Stewardessa easyJet: "Uspokójcie dziecko albo zapłacicie £100 funtów"
Wideo ze zdarzenia, do którego doszło 31 lipca, szybko obiegło sieć. "On musi usiąść. Może stać na podłodze, ale nie na siedzeniu. Jesteś dorosły i za niego odpowiadasz. Musisz mieć pewność, że jest bezpieczny. Ja zresztą też" - upominała pasażerów pracownica brytyjskiego przewoźnika. "Jeśli nie możesz kontrolować swojego dziecka, zapłacisz 100 funtów za sprzątanie" - zagroziła.
Samolotem z Francji na lotnisko Gatwick podróżowała m.in. gwiazda programu "Apprentice" Luisa Zissman, która opisała całe zdarzenie na Instagramie. "Oto kobieta godna pracy easyJet. Gorzej być nie może. Żeby było jasne: syngnalizacja, aby zapiąć pasy bezpieczeństwa, była wyłączona; ta rodzina nie pochodziła z Wielkiej Brytanii i mówiła słabo po angielsku. Stewardessa po prostu ich zastraszała" - relacjonowała.
"Chłopiec miał ok. 2 lat i stał na siedzeniu, aby zobaczyć pozostałych członków swojej rodziny, siedzących w tylnych rzędach samolotu. Nie płakał, nie hałasował, nie robił żadnego zamieszania. Nie miał założonych butów. Biedny dzieciak i biedni rodzice" - dodała Zissman.
Jednak stewardesa otrzymała wsparcie internautów. "Dobra robota. Niech rodzice kontrolują swoje dzieci" - skomentowała jedna osoba. "Stewardessa ma całkowitą rację. Rodzice muszą brać odpowiedzialność za swoje dzieci i uczyć, co jest dobre, a co nie. Niestety, młodzi ludzie tego teraz nie robią" - napisał inny internauta.

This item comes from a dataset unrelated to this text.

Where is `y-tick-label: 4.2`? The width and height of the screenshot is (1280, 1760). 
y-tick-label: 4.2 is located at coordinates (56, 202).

W obronie stewardessy stanęli też szefowie easyJet, twierdząc, "że chodziło tylko i wyłącznie o dobro" malucha. "Z filmu jasno wynika, że członek naszej załogi obawia się o bezpieczeństwo dziecka, dlatego poproszono je, aby stanęło na podłodze lub usiadło na fotelu. Nie pobieramy opłat za sprzątanie" - przekazał rzecznik linii.
"Chcieliśmy przeprosić wszystkich, których uraził sposób, w jaki stewardessa to przekazała. Bezpieczeństwo pasażerów i załogi jest naszym najwyższym priorytetem" - dodał przedstawiciel brytyjskiego przewoźnika.